In the third book, a couple of outright coincidences are necessary to bring characters together in the same location. (view spoiler)I give the coincidences a pass, though, because they don't wipe out character agency; the characters are all very active in driving the plots of all three books, showing determination and courage and resourcefulness in the service of their ideals, which is exactly the kind of characters I like to read about.

Each book follows different main characters, and the tone is consequently a little different between the three.
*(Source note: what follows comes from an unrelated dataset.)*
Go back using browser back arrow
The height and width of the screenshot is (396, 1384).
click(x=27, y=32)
Boog, the narrator of the second book, is frequently funny in a way that his more serious friend Marten, narrator of the first book, isn't. (They reminded me a little of Fafhrd and the Grey Mouser at first, but mostly because of their physicality; the massive Boog is smarter than he looks, and Marten is more wizard than rogue.) All three books involve the loss, or believed loss, or near loss, of friends, mentors, beloveds, and family members, but in the third book I really felt the impact of the loss in a way I didn't in the other two. No doubt this is the author getting better at his craft. He also manages, in the third book, to pull off a narrator who started out unsympathetic and grew on me. This character has a small arc from minor antagonist to minor ally in the first book, but he's still snobbish and self-centred at the start of the third. There is a second viewpoint character in the third book (third-person rather than first-person, for good reasons that the author discusses in an afterword, and it works), and she is admirable from the beginning, making her something of a foil for the other main character, at least at first.
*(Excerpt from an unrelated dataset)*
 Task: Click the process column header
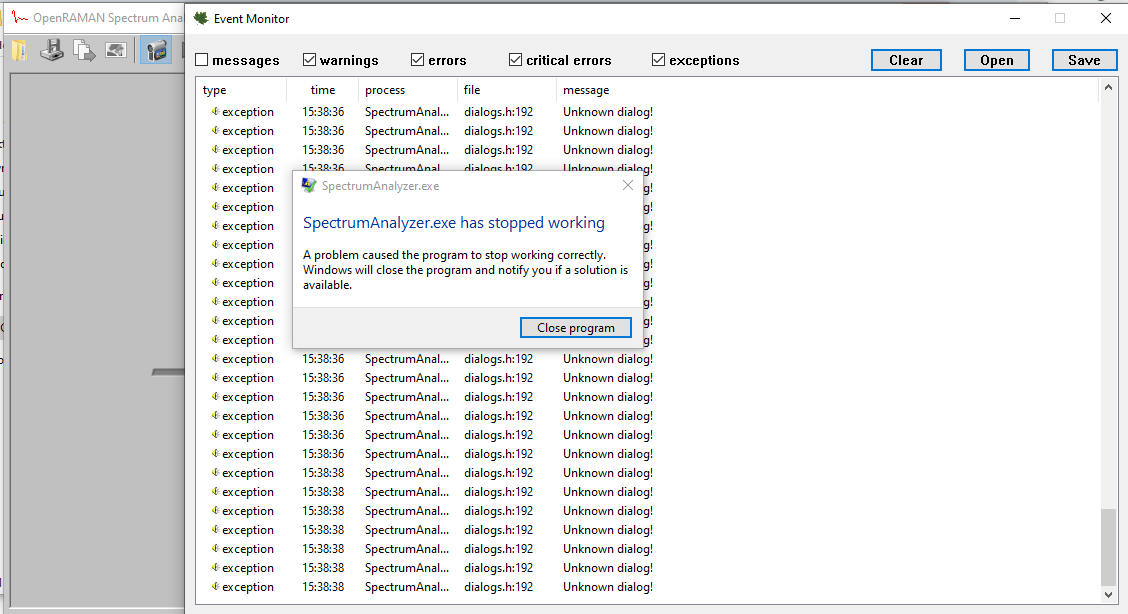[x=385, y=90]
What the books have in common is that powerful, ruthless people are trying to become even more powerful at the expense of ordinary citizens, and the young Inspectors of the Inquisitors' Guild find out about it and are willing to pay any price to put a stop to it. All three involve magical artefacts, too, from ancient times when magic was apparently better understood. These mostly avoid being mere McGuffins; their origins or abilities often play specific roles in the resolution of the plots.

I read a lot of bad fantasy fiction, because I'm willing to take a chance on something that hasn't been through the hype machine and may be a hidden gem. (Honestly, too, most of what comes through the hype machine these days isn't much to my taste.) This trilogy definitely falls on the "hidden gem" side, even though the gem could do with more polishing in places. It's not just a bunch of clichés and tropes inexpertly laid side by side; it's a capable piece of engaging fiction that's had some thought and work put into it, and its characters shine brightly in a dark world.